After the hardships that COVID-19 brought to professional sports, league executives were forced to think outside of the box and produce new ways to generate revenue. Following the example led by soccer, executives across three of the core four professional US sports leagues have taken advantage of a mutually beneficial opportunity: corporate jersey sponsorships. In 2017, the NBA announced a three-year program that saw the incorporation of corporate logos on jerseys throughout the league. At the time, the NBA was the only one of the four major US sports leagues to launch this program, but just last year, the NHL decided it was time to take advantage of this revenue-generating opportunity and include corporate logos on their helmets and jerseys. Most recently, the MLB announced an initiative that will see the placement of corporate logos on either sleeve during the 2023 season.
With the NBA seen as veterans in this space, teams around the league are starting to look at different options regarding jersey sponsorships. Most recently, the Chicago Bulls signed a new multi-year contract with technology hardware company Motorola. Previously, the Bulls had formed a partnership with Zenni Optical, but once the three-year partnership expired, the Bulls wanted to bring in a company close to home. The Chicago-based technology company is now the exclusive smartphone manufacturer of the Bulls and is able to place digital assets throughout the organization. The Chicago Bulls president had this to say about the new partnership: "It is exciting to see us take this significant step into a new, expanded partnership that will have local, national, and global reach." These two organizations not only share a common location but also a passion for bringing consumers together through various experiences such as different marketing activations and community initiatives that involve fans beyond the streets of Chicago.
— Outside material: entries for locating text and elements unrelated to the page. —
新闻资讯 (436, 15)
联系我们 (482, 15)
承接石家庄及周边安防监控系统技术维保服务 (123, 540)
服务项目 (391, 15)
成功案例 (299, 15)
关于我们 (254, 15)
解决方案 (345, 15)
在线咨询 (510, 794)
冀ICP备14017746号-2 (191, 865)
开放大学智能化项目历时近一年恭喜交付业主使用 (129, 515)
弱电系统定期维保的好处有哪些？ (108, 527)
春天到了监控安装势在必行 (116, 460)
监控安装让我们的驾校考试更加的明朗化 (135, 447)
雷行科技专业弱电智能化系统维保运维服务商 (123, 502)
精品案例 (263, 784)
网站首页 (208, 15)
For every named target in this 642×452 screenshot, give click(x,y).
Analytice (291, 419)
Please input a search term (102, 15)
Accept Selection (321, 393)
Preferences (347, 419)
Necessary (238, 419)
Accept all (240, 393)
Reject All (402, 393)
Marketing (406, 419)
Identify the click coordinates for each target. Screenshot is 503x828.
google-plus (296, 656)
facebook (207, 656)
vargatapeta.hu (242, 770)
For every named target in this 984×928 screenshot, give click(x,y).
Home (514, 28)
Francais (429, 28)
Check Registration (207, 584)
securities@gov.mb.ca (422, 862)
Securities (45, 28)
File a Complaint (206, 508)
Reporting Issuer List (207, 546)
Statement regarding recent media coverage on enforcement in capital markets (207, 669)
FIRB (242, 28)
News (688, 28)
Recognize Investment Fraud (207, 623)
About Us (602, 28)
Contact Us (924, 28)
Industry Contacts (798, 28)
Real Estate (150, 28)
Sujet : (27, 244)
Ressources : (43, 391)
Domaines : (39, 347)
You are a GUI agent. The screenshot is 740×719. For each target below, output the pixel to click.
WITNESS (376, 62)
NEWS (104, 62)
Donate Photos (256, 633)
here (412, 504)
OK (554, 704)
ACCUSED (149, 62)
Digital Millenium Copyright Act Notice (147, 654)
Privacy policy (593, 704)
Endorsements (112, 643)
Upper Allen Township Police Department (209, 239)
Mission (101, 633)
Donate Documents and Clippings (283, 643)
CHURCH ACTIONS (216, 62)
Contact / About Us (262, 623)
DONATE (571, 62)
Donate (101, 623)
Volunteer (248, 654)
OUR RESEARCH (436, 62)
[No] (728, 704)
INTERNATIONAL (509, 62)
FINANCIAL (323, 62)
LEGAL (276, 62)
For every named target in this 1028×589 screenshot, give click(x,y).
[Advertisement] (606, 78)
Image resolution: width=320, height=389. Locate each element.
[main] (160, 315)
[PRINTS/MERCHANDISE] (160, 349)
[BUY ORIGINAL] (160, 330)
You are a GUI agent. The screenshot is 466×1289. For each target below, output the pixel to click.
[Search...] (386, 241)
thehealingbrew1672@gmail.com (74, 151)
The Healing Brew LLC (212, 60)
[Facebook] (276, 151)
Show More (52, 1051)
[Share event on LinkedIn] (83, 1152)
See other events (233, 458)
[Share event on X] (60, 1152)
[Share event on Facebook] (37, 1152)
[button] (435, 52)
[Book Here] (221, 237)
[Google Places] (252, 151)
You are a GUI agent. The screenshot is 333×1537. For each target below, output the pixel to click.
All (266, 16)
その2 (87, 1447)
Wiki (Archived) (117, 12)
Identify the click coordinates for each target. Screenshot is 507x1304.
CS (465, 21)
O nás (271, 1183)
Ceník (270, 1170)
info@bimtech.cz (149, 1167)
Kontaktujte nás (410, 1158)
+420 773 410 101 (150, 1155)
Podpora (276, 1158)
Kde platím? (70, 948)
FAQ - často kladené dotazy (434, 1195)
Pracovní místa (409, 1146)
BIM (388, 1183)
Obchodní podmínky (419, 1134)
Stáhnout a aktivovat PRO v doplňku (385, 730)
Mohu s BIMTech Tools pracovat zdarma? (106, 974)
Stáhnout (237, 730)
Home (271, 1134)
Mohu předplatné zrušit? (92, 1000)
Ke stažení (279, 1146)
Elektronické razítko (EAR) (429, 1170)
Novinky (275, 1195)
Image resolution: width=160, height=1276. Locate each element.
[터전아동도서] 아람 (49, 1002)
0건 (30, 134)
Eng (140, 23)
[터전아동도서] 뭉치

When the idea of implementing sponsored jersey patches was first mentioned, NBA commissioner, Adam Silver, projected that this initiative would generate $100 million in revenue for the 30 teams. Approximately five years later, it is being reported that the patches are now projected to bring in $225 million - more than double the initial estimate. Major market teams such as the Golden State Warriors or Los Angeles Lakers are charging nearly $20 million per year for their patch deals with global companies such as Rakuten and Bibigo. Additionally, non-major market teams such as the Sacramento Kings or Portland Trailblazers were able to double the rates of what a jersey patch may cost from the original $3-5 million range after the program was seen as impactful and mutually beneficial. While the monetary incentives are not the sole reason for teams to partake in this initiative, it gives some motivation for teams to reach new heights and continue to grow their brand.
Approved last month by the league's board of governors, NHL teams are now able to discuss with any corporate company regarding jersey patch logos. Most recently, the Boston Bruins have signed their official jersey sponsor with a company right in their backyard. Rapid7, a cybersecurity company whose headquarters are next to TD Garden, home of the Bruins, has become the first jersey sponsor in the team's history. The deal is estimated to be a 5-year deal worth $30 million. Over in Canada, the Toronto Mapleleafs have inked a deal with the Dairy Farmers of Ontario (DFO) to become their official jersey sponsor. This deal is more than just a revenue stream but a way to develop a partnership to support healthy living and access to the sport for players and fans around the world. Additionally, DFO has pledged to provide 5,000 tickets to games to community youth groups around the Toronto area. This is a great example of ways that these partnerships are more than just in-game signage, but a way to connect with fans and create meaningful relationships with them.
This is an exciting time for the NHL as now 16 out of 32 teams have official jersey sponsors. While this is only the start for jersey sponsorships in the NHL, the hope is for them to generate revenue for teams while creating long-term relationships with communities and fans through various initiatives similar to the Maple Leafs x DFO partnership.
The MLB is no stranger to this category of partnership as they have experimented with jersey patches on the sleeves during international games. For example, in 2019, the Boston Red Sox included the pain relief company, BioFreeze, on their sleeve during their game in London. During this year's All-Star break, team marketers throughout the league met in Los Angeles to discuss the implementation of jersey patches for the first time in the states. While there has been only one concrete sponsorship deal made public in which the San Diego Padres and Motorola agreed to a 4-year $9 million deal, Mass Mutual has an informal agreement in place with the Boston Red Sox to become their official jersey sponsor. There will be more teams to join them as the San Francisco Giants have signed agency giant, WME, to facilitate a deal for them.
Providing a new asset for sponsors to capitalize on has resulted in successful patch sponsorship programs across these three leagues, proving a successful revenue stream for teams and a highly visible location for brands to advertise and generate brand awareness. We expect to see more and more of these partnerships forging as the leagues continue to grow and expand in this space, building upon existing relationships or allowing new companies to take part in sports sponsorships. The biggest question outstanding at this point is: when is the NFL going to follow suit?